*Activity:* Transcribe the line that contains "The height and" and every line after it to the end of the records, exactly and nothing else. Skip the pictures.

*Extracted data:*
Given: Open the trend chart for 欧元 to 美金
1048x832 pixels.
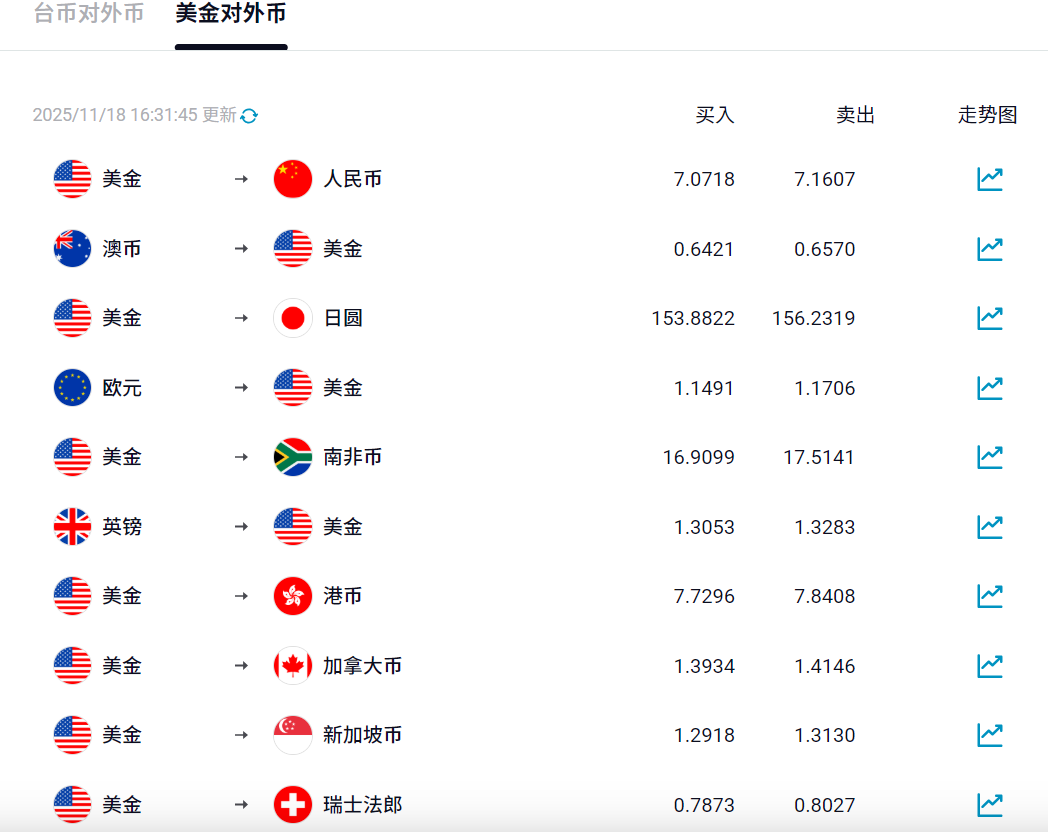Looking at the screenshot, I should click(x=989, y=387).
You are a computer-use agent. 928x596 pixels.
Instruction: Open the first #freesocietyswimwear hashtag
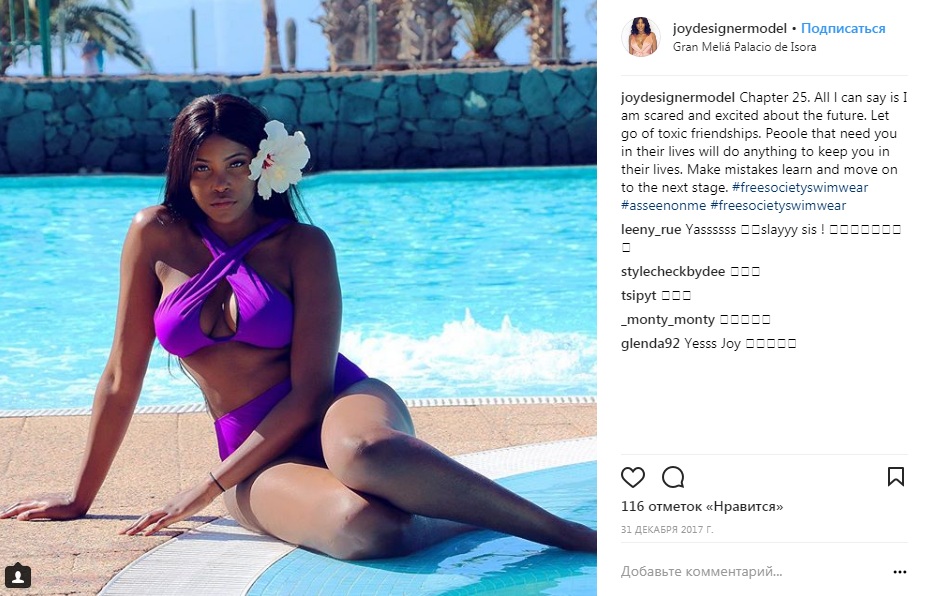click(x=800, y=188)
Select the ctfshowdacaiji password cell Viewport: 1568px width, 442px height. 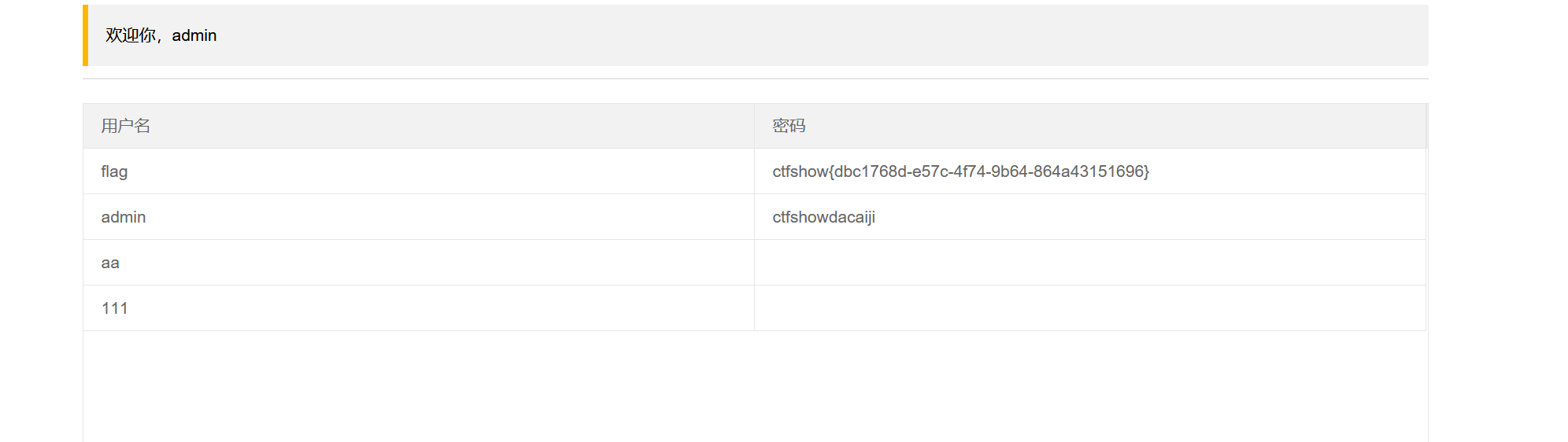point(1089,217)
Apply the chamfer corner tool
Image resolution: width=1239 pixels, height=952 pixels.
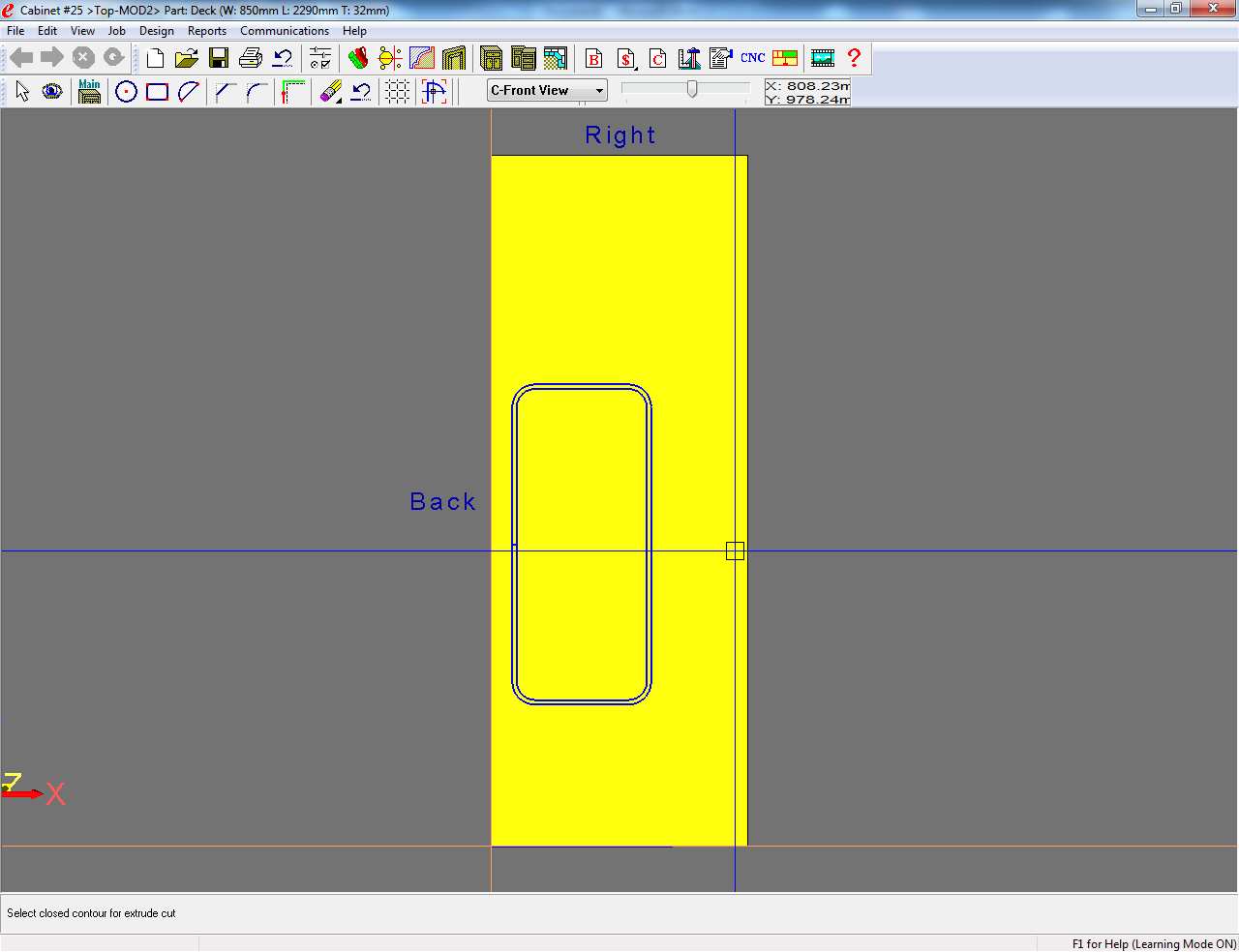pos(226,92)
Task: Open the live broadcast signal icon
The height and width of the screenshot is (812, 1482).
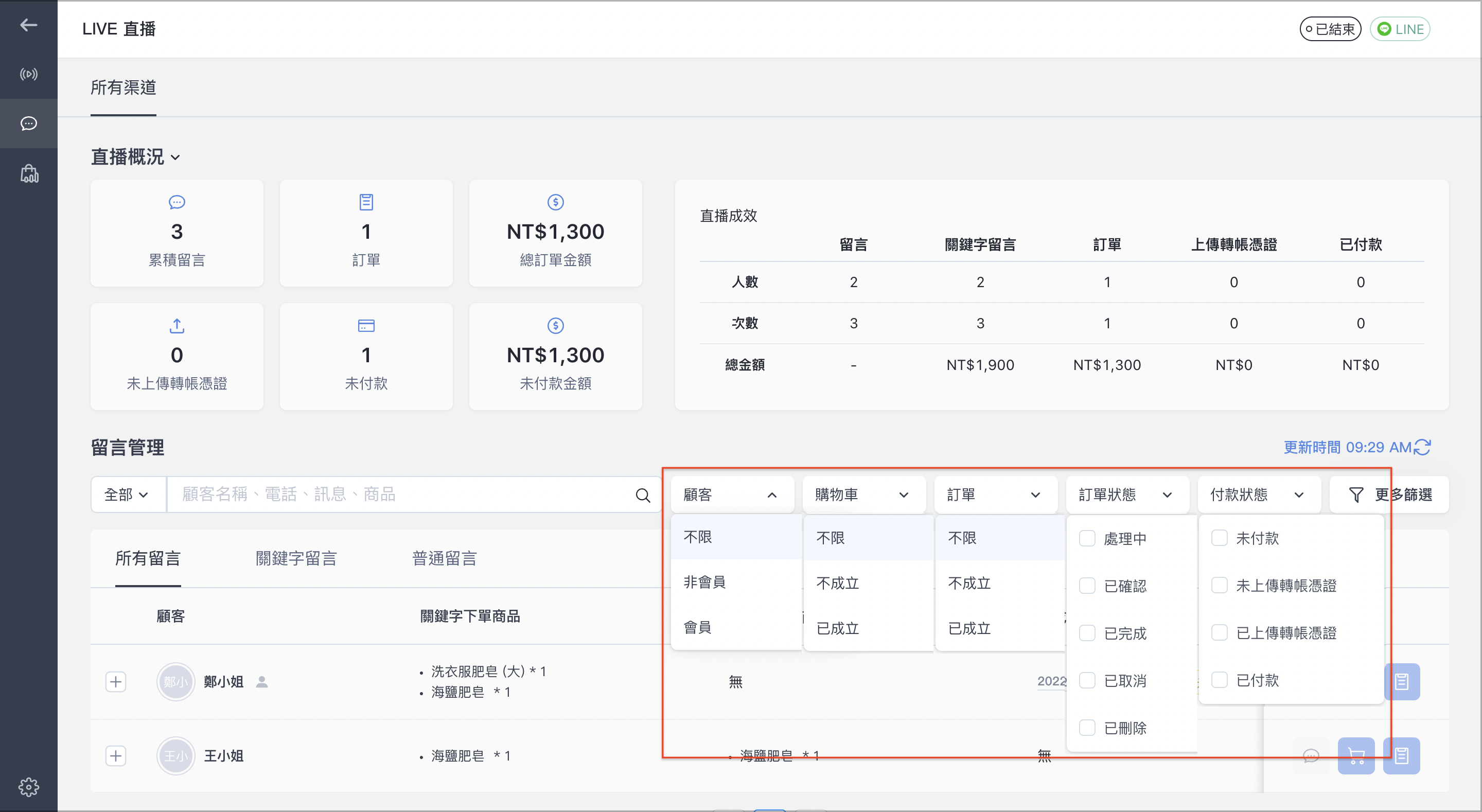Action: point(28,74)
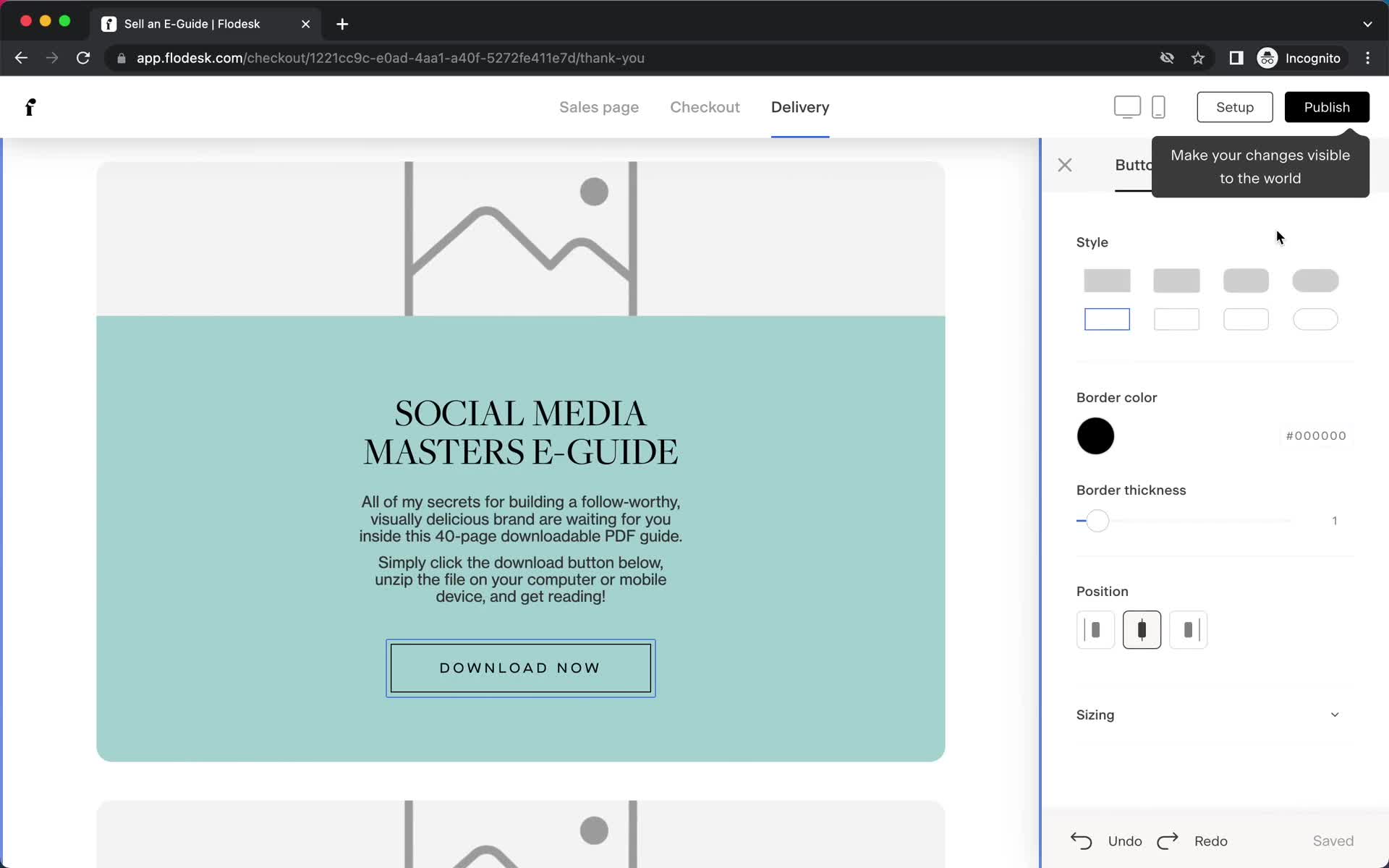Close the Button settings panel
Viewport: 1389px width, 868px height.
1064,164
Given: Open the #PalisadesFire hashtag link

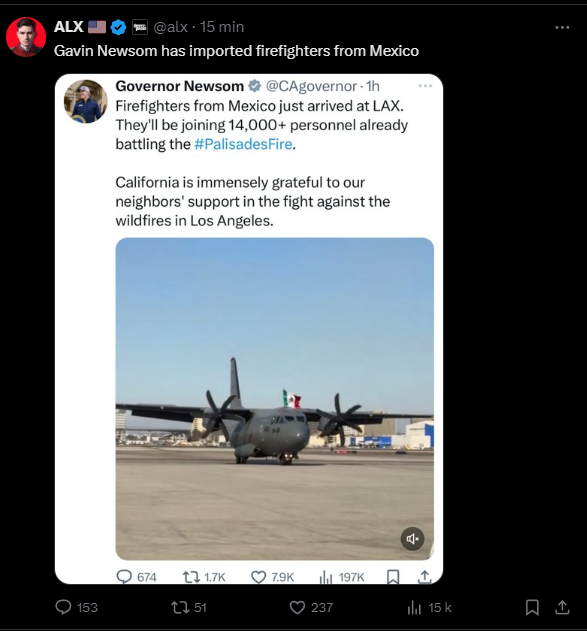Looking at the screenshot, I should (x=243, y=144).
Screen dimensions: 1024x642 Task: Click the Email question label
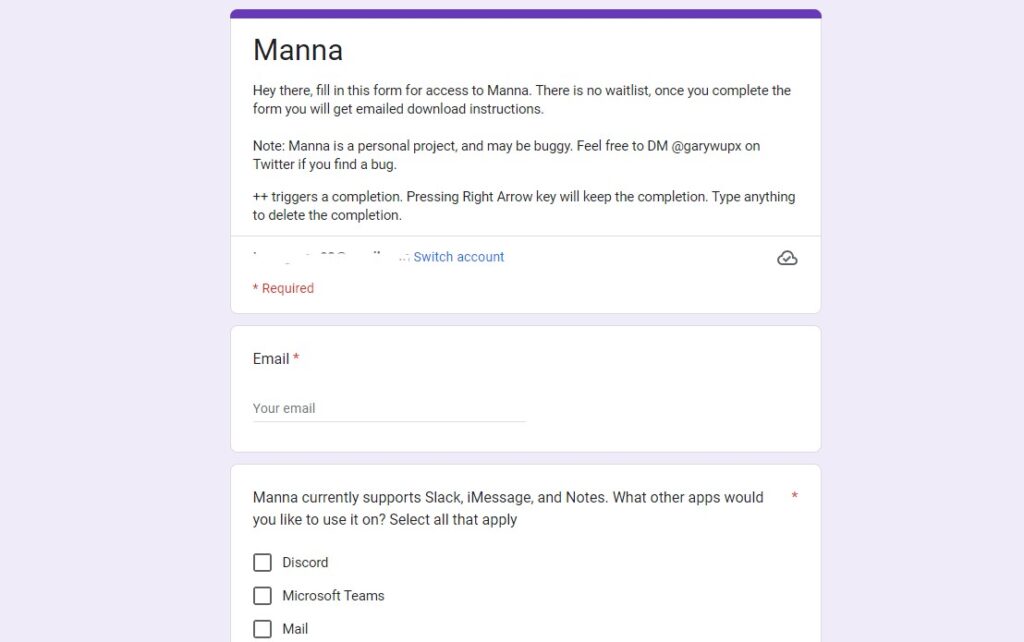click(x=271, y=359)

*Expected answer:*
The height and width of the screenshot is (812, 1482).
Action: point(28,74)
Close the Button settings panel
Viewport: 1389px width, 868px height.
1064,164
Given: Open the #PalisadesFire hashtag link

Looking at the screenshot, I should (x=243, y=144).
Screen dimensions: 1024x642 Task: Click the Email question label
click(x=271, y=359)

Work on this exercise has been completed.